ビールにおける「トマト様」と表現されるオフフレーバーは、多くの場合、硫化ジメチル(DMS)に起因します。DMSは「茹でた野菜」「スイートコーン」「カニ」様のアロマとしても感知されます。DMSの発生源は麦芽と酵母代謝の主に二つあり、それぞれのメカニズムと適切な対策について考察します。
DMSの発生源と発生メカニズム
DMSの主な発生経路は、麦芽に含まれる前駆体の分解と、酵母の代謝による還元です。
1. 麦芽由来のDMS
発生源:麦芽にはDMSの前駆体であるS-メチルメチオニン(SMM)が含まれています。SMMは大麦が発芽する過程で生成されるアミノ酸の一種で、麦芽、特にピルスナーモルトやラガーモルトのような淡色麦芽に多く含有される傾向にあります。これは、麦芽の乾燥(もしくは焙燥)温度が低いほどSMMが分解されずに残るためです。
発生メカニズム:SMMは麦汁の煮沸中に熱によって分解され、揮発性の高いDMSが生成されます。このDMSは揮発性であるため、通常は麦汁の煮沸時に蒸気と共に効率的に除去されます。従って、煮沸が不十分であったり、煮沸後の麦汁冷却が遅れると、生成されたDMSが麦汁中に残存してしまいす。特に冷却中に高温状態が続くと、分解されていないSMMがDMSへと変換され続ける「DMSストライク」と呼ばれる現象が起こり、DMS濃度が高まるリスクがあります。
2. 酵母の代謝由来のDMS
発生源:麦芽由来のSMMの一部は、煮沸工程や麦汁の貯蔵中に酸化されてジメチルスルホキシド(DMSO)に変換されることがあります。DMSOはDMSとは異なり揮発性が低いため、煮沸では除去されにくく、そのまま発酵槽に移行します。

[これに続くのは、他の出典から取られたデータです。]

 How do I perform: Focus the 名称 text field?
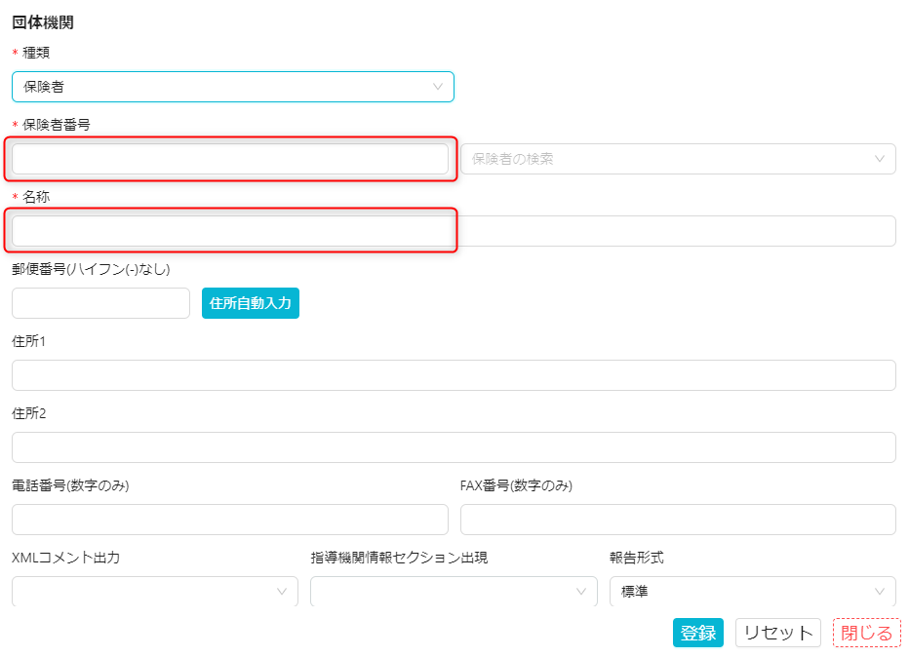(230, 231)
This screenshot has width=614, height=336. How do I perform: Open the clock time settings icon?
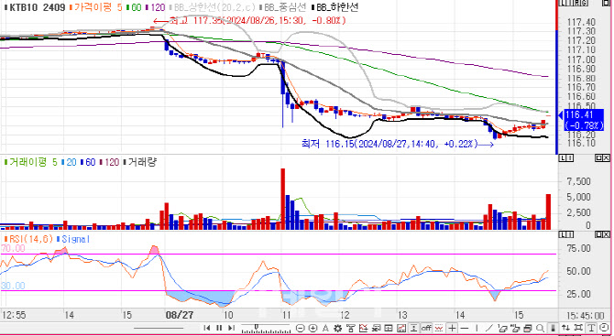tap(604, 328)
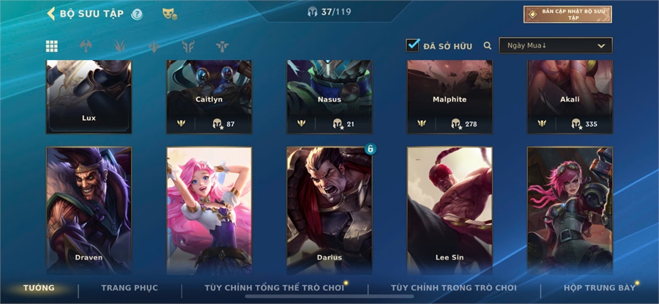The image size is (659, 304).
Task: Click the magnifying glass search icon
Action: pyautogui.click(x=488, y=45)
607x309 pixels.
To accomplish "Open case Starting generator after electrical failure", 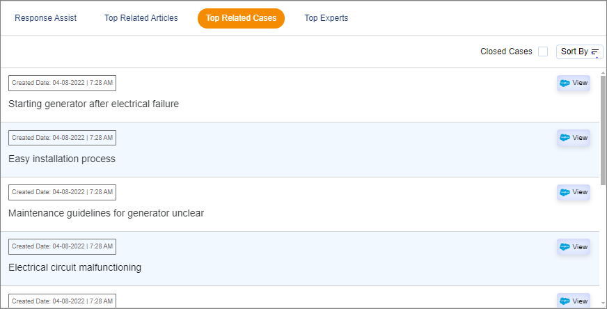I will [93, 104].
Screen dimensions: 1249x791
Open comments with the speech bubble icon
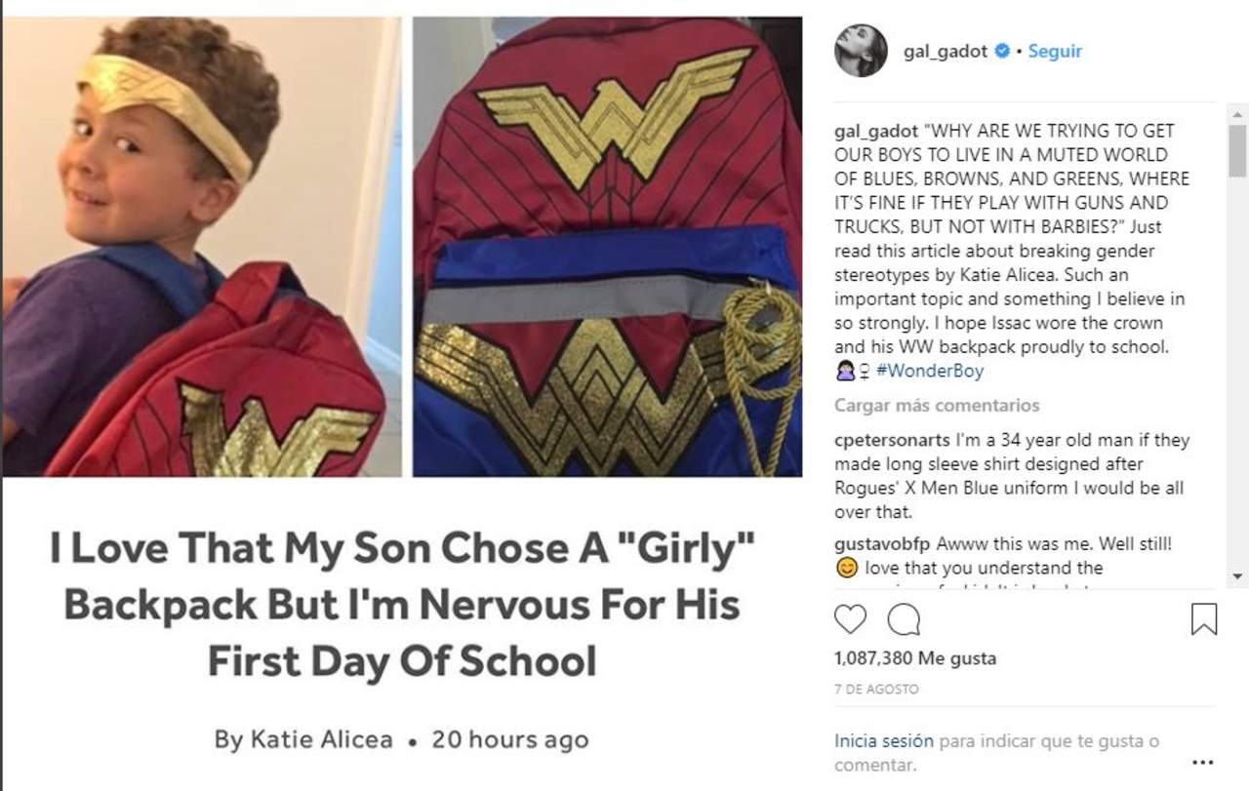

発生メカニズム:酵母は、ジメチルスルホキシド還元酵素(DMR)という酵素を持っており、この酵素を用いて麦汁中のDMSOをDMSへと還元します。この還元反応は酵母の硫黄代謝経路の一部であり、特に嫌気的な条件下で、電子受容体としてDMSOを利用することで、酵母細胞内の酸化還元バランスを調整する役割を果たすと考えられています。
- DMR活性の変動要因
- 酵母株の特性:酵母株によってDMRの遺伝子の発現量や酵素活性が異なり、DMS産生能力に差が出ます。一般的にラガー酵母(Saccharomyces pastorianus)はエール酵母(Saccharomyces cerevisiae)よりもDMR活性が高い傾向です。
- 発酵温度:低い発酵温度はDMR活性を高め、DMSの産生を促進する可能性があります。
- 麦汁の栄養状態:麦汁中の遊離アミノ態窒素(FAN)や酸素濃度の不足、高い麦汁初期比重(OG)は、酵母にストレスを与え、DMS産生の要因となることがあります。
- 細菌汚染:一部の細菌(特に特定の乳酸菌)もDMSOをDMSに還元する能力を持ち、DMSオフフレーバーの原因となることがあります。
DMSを発生させないための対策
DMSは複数の要因が絡み合って発生するため、仕込みから発酵に至るまでの全工程で対策を講じることが重要です。
1. 麦芽由来のDMS対策(仕込み工程)
- 十分な麦汁煮沸
麦汁は最低60分間煮沸します。煮沸中はケトルの蓋を開放することで、発生したDMSが蒸気と共に効率的に揮散されます。 - 迅速な麦汁冷却
煮沸を終えた麦汁は、速やかに冷却器を使って急冷します。高温状態が長く続くと、残存するSMMからのDMS生成が継続するため、素早い冷却はDMSの蓄積を防ぐ上で非常に効果的です。
2. 酵母代謝由来のDMS対策(主に発酵工程)
- DMS産生能が低い酵母株
エールスタイルに対して、敢えてラガー酵母(Saccharomyces pastorianus)を採用することは避けます。 - 適切な発酵温度
酵母株毎に推奨される発酵温度帯を選択し、酵母への過剰なストレスを回避します。また、極端な低温発酵はDMS産生を促進する可能性があります。 - 健全な発酵
- 適切なピッチングレート(酵母投入量):少なすぎると酵母がストレスを受け、オフフレーバー発生の原因となります。
- 十分な酸素供給(エアレーション):発酵初期に適切量の酸素を麦汁に供給することで、酵母が出芽に必要な細胞膜成分(ステロール等)を合成し、健全に増殖します。醸造用ドライイースト(乾燥酵母)には細胞増殖に必要なステロールが十分に蓄積されており、推奨投入量に従えばエアレーションは不要です。
- 麦汁の栄養 :麦汁中の利用可能な窒素(FAN)やその他ミネラル等の栄養素が不足している場合は、必要に応じて酵母栄養剤を添加し、酵母へのストレスを回避します。
- 衛生管理
醸造設備全体の徹底した洗浄と殺菌は、細菌汚染によるDMS発生を防ぐためにも不可欠です。
DMSオフフレーバーの発生は、麦芽と酵母、そして醸造プロセスの様々な要因が絡み合う複雑な課題です。これらの発生源とメカニズムを深く理解し、各工程で適切な対策を講じることで、DMSによる不快な風味を最小限に抑え、高品質でクリーンなビールを造ることが可能になります。